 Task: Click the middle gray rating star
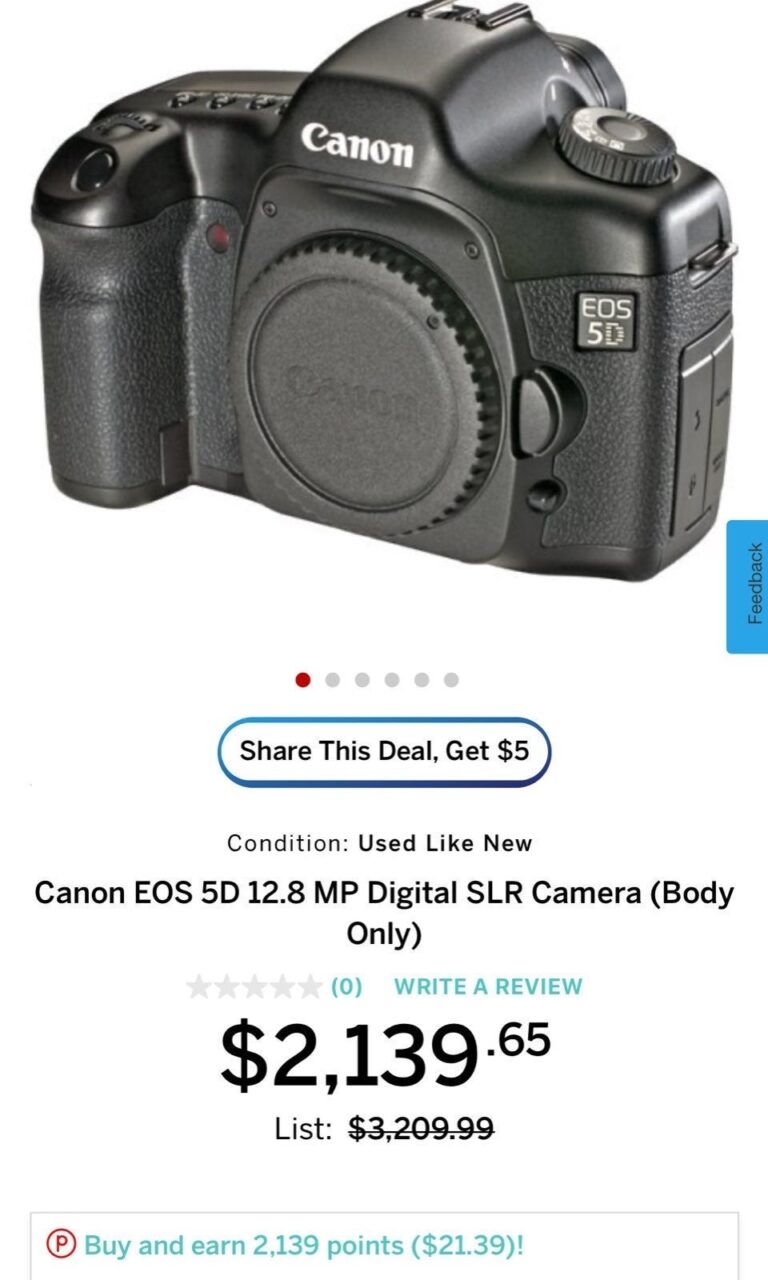click(255, 987)
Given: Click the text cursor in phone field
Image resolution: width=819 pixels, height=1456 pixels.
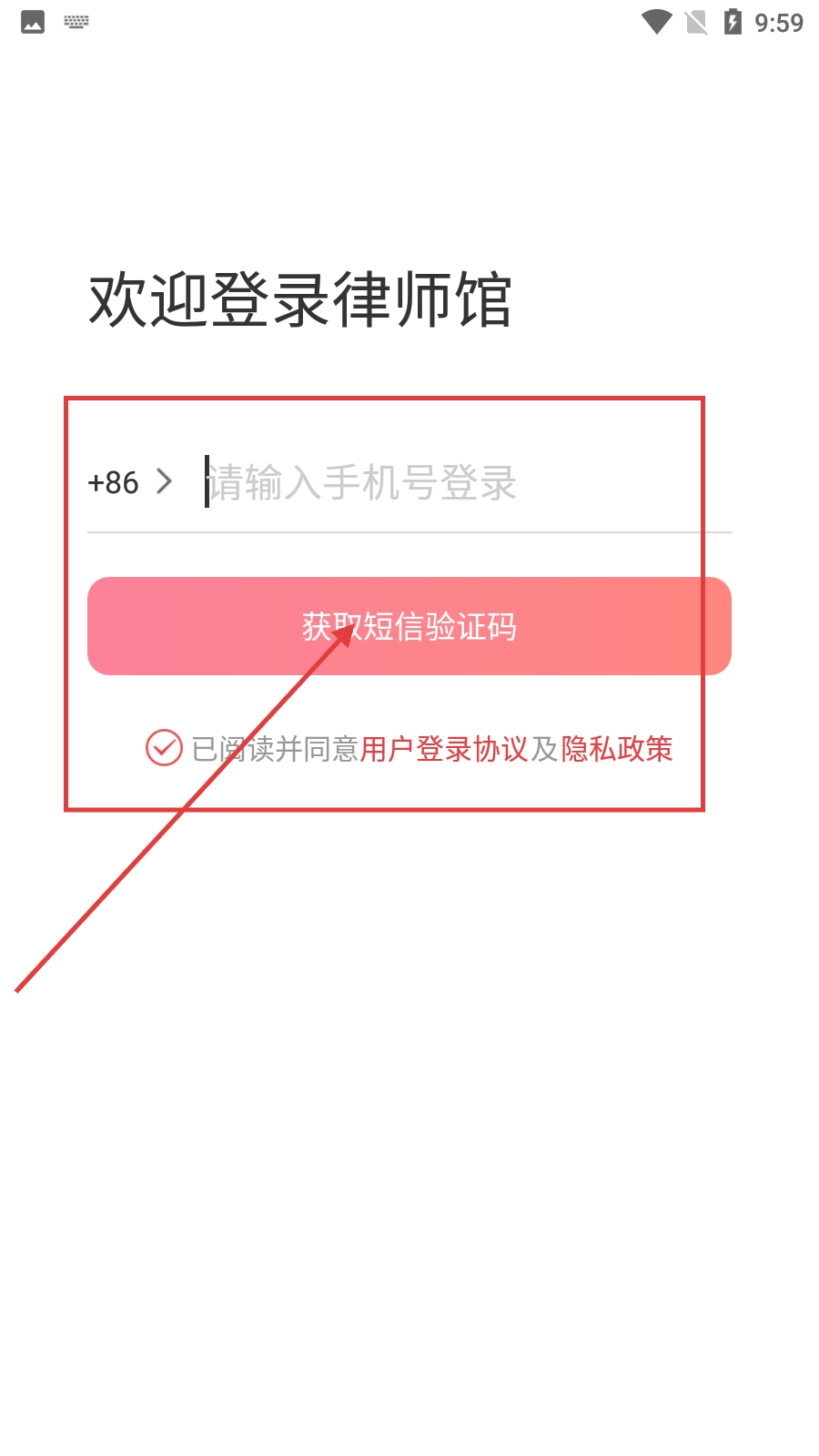Looking at the screenshot, I should tap(207, 481).
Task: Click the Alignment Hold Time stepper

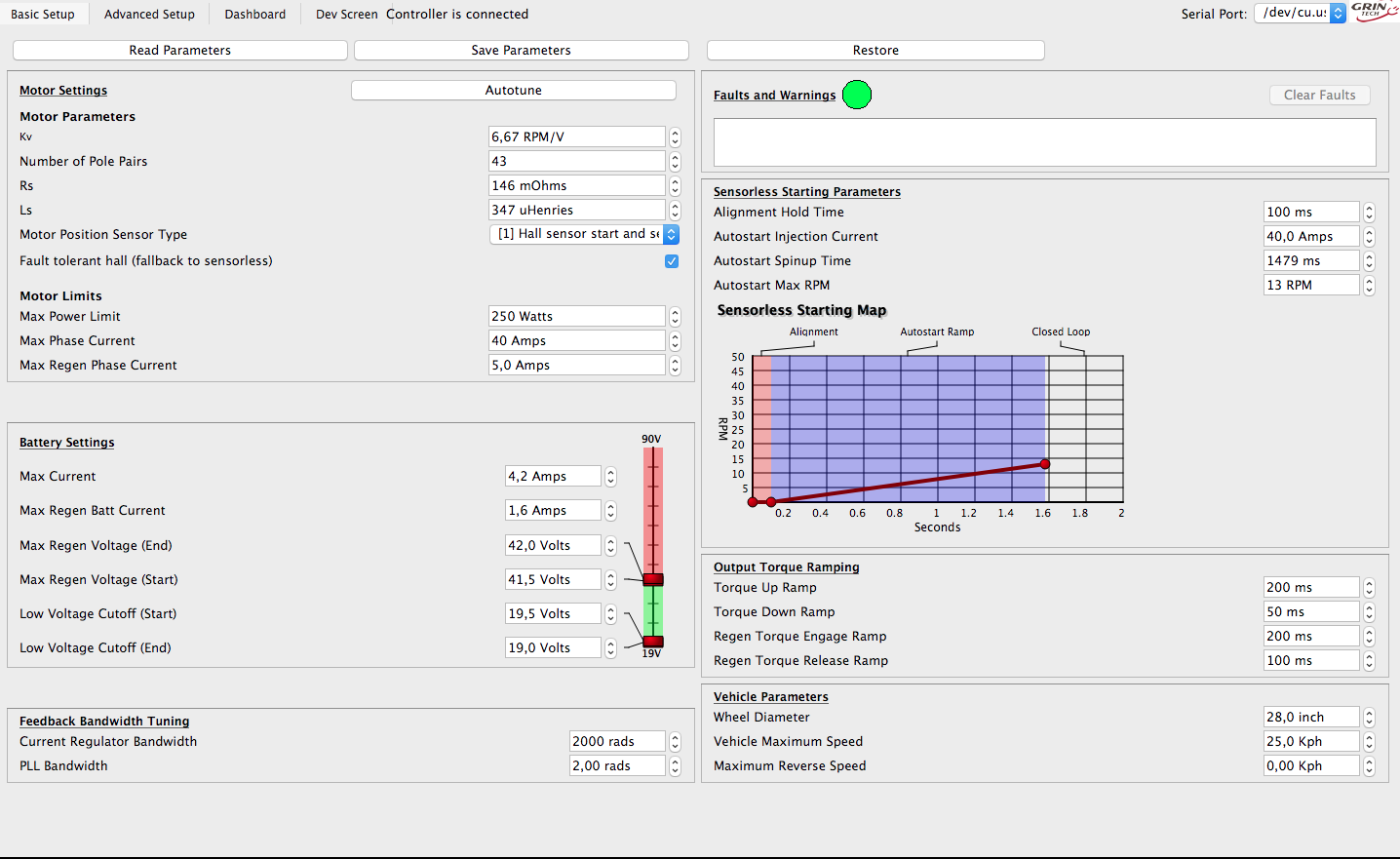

+ + + + +

## WHAT THE TASK REQUIRES
This exercise needs every entry retyped exactly, with the pictures removed.

## RESULT BELOW
 Task: Click the middle gray rating star
click(255, 987)
Given: Click the text cursor in phone field
Image resolution: width=819 pixels, height=1456 pixels.
Looking at the screenshot, I should tap(207, 481).
Task: Click the Alignment Hold Time stepper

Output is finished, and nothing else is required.